Voilà déjà 18 ans que Roger Laboureur a pris sa retraite et quitté les plateaux télé de la RTBF. Mais personne n’a oublié la voix légendaire de ce journaliste sportif qui a été de tous les grands événements durant 33 ans.

Malgré sa retraite, Roger Laboureur reste un interlocuteur privilégié et est régulièrement sollicité pour des interventions en radio.

Vous n’apparaissez plus à la télévision ?

Je préfère qu’on reste sur une bonne idée ! Mais il est vrai qu’on fait encore appel à moi car les Belges sont en bonne posture pour le Mondial. Ça rappelle la Coupe du monde au Mexique, que j’ai couverte.

Avez-vous toujours été passionné par les ondes ?

Depuis que j’ai su parler, je m’inventais des radios avec des boîtes de conserve et je me faisais des journaux parlés et des reportages qu’on n’entendra jamais car il n’y avait pas d’enregistreur à l’époque. Je ne pensais qu’à ça. Mon idole était Luc Varenne. J’ai fait un régendat en français et histoire car les études de journalisme n’existaient pas. J’ai enseigné de 1958 à 1970 à l’Athénée d’Andenne, mais je passais déjà à la TV depuis 1962. J’ai toujours été fou d’audiovisuel.

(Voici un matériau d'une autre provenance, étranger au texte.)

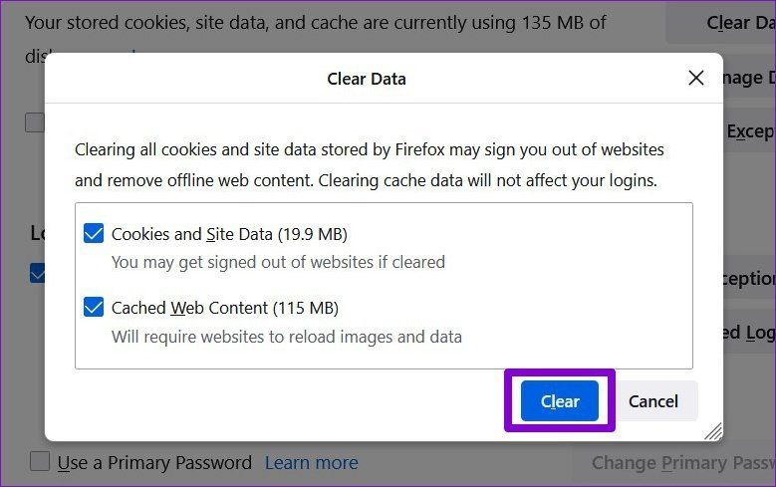The height and width of the screenshot is (487, 776).
Task: Click the partially visible Manage Data button
Action: click(749, 79)
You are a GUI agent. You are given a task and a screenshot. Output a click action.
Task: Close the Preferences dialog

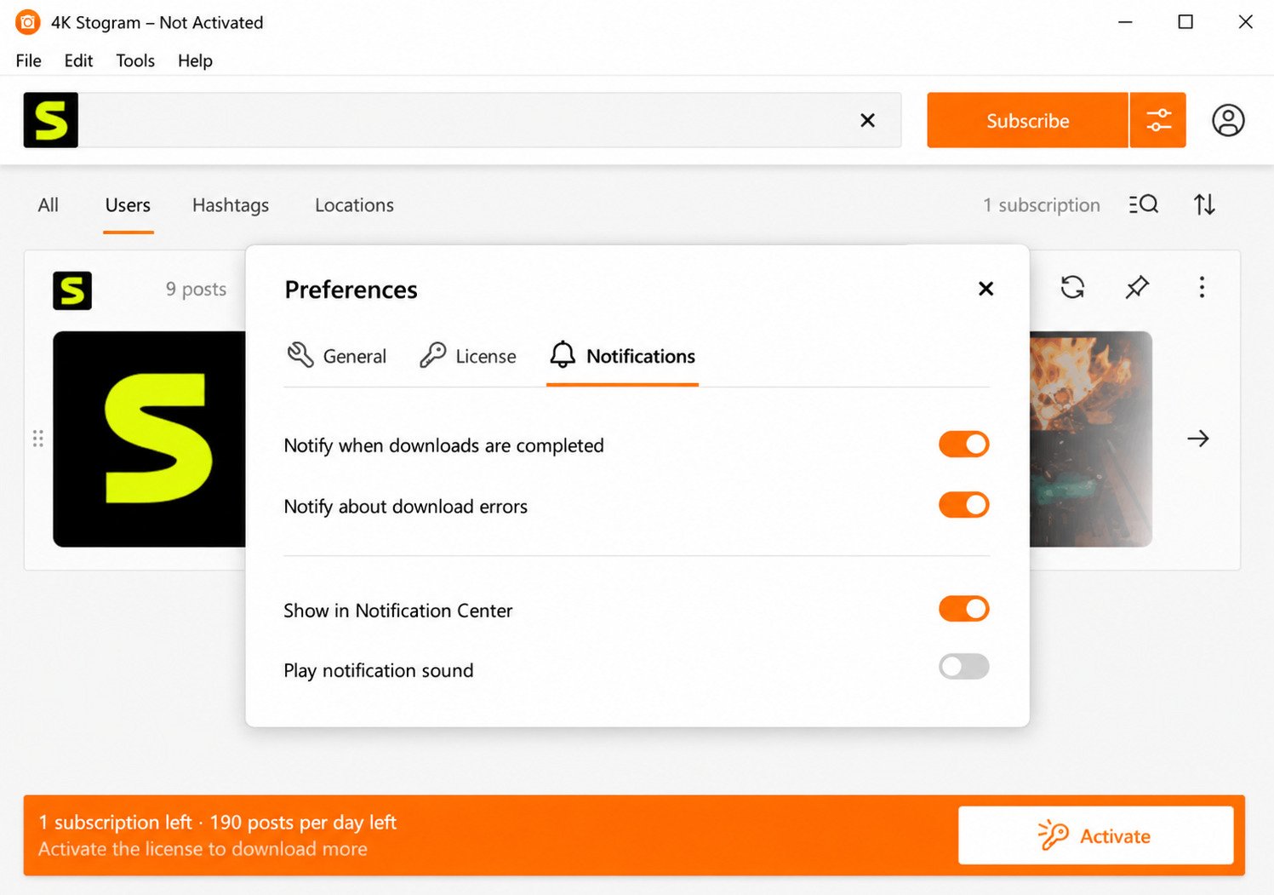tap(985, 289)
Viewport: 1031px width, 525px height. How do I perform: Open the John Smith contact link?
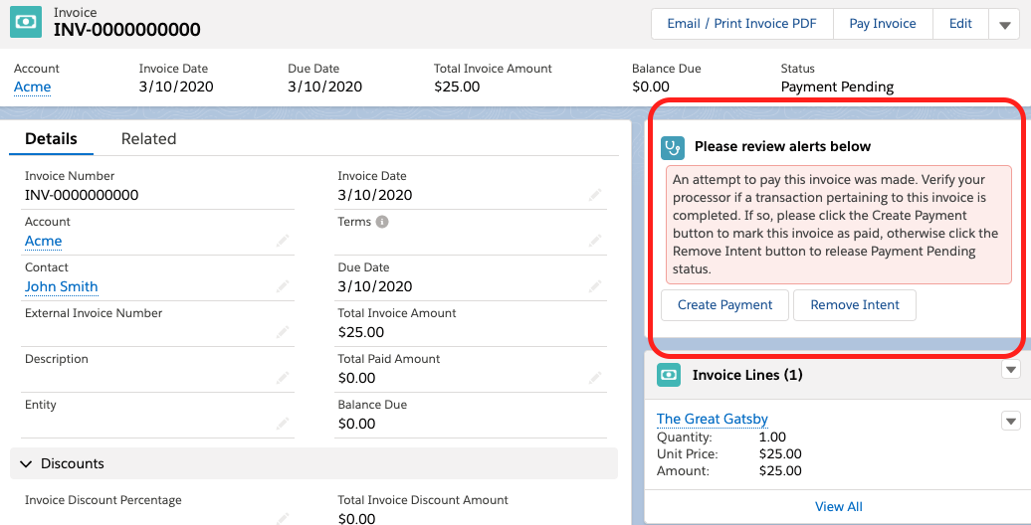(62, 286)
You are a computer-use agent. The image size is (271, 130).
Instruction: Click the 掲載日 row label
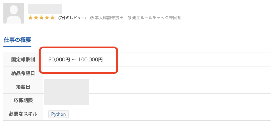point(23,87)
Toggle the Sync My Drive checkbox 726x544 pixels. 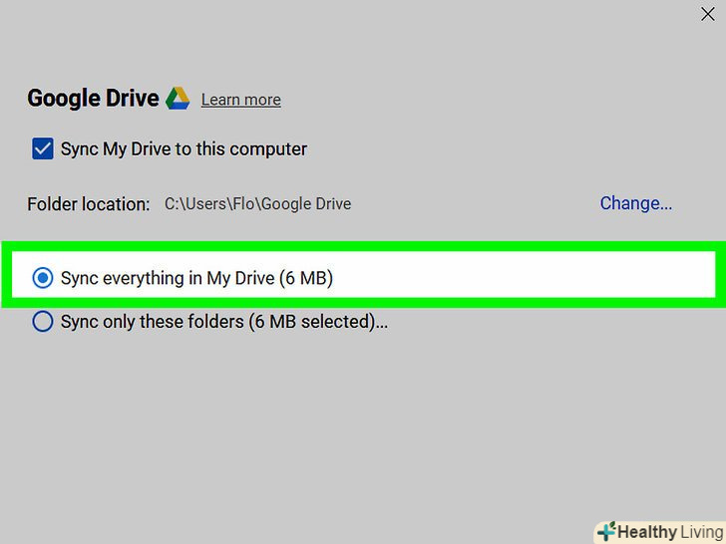[x=43, y=149]
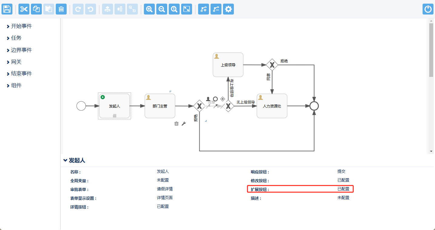Click the wrench icon below 部门主管
The width and height of the screenshot is (435, 230).
pyautogui.click(x=184, y=123)
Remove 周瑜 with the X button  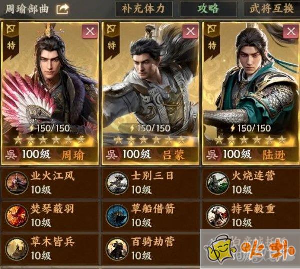pyautogui.click(x=91, y=32)
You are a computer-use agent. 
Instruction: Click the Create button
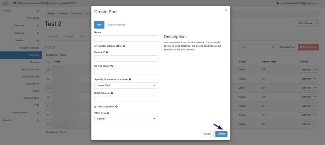click(221, 134)
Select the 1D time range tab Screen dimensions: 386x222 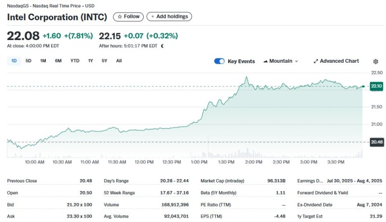(14, 61)
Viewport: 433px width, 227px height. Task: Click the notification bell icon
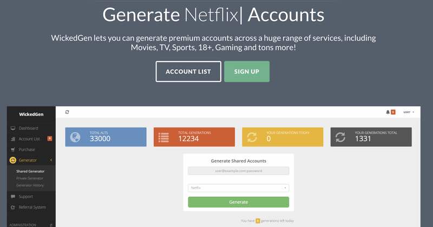(x=388, y=112)
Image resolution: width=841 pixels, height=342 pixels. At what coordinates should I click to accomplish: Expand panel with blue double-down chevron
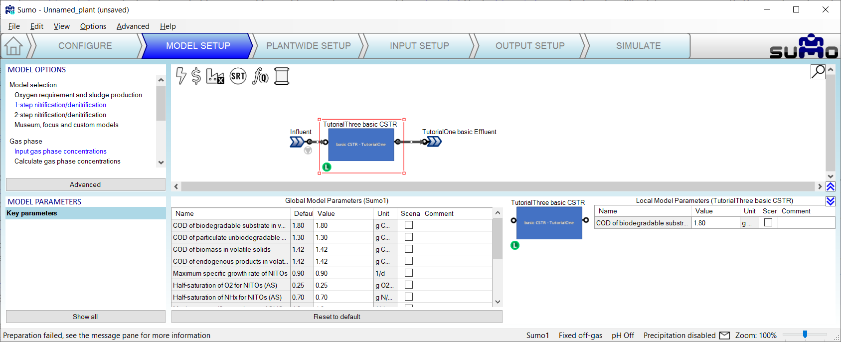831,201
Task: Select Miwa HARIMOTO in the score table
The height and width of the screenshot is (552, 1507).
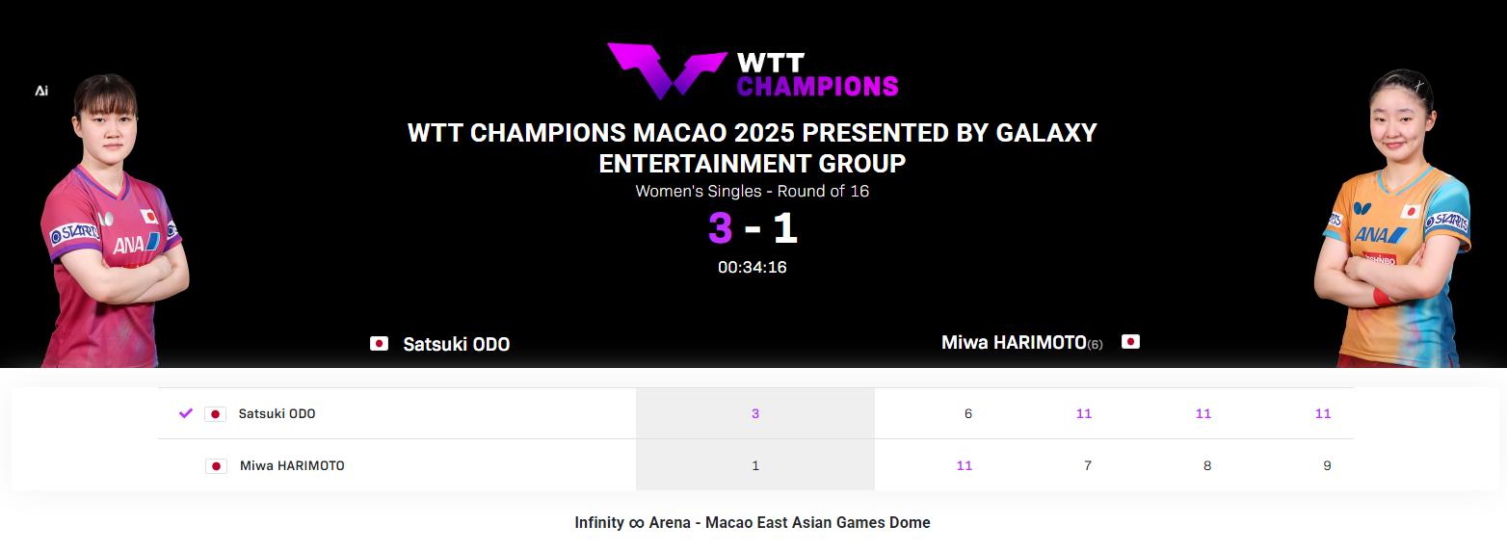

Andenne, c’est votre ville…

Je suis né à la rue Brun. J’ai fait l’école moyenne à Andenne, puis j’ai été à l’Athénée de Namur car il n’y avait pas d’Athénée ici. En 1965, j’ai emménagé à Bruxelles car c’était plus facile pour le travail, mais on rentrait chaque week-end. Mes enfants adoraient le vendredi à 16 h, c’était sacré. On est définitivement revenus en 1986. Je suis un vrai provincial et fier de l’être ! Ici, tout le monde se connaît.

Vous avez donc vos points de chute.

Je vais au café l’Inédit tous les jours et à la brasserie Le Barcelone trois fois par semaine. J’ai besoin de contacts humains, de parler et d’écouter, d’avoir des copains. Je suis animé par l’amitié, j’aime me frotter aux gens. Mais ne pensez pas que j’y passe mes journées ! À Bruxelles, on vivait en appartement et on ne connaissait pas son voisin de palier.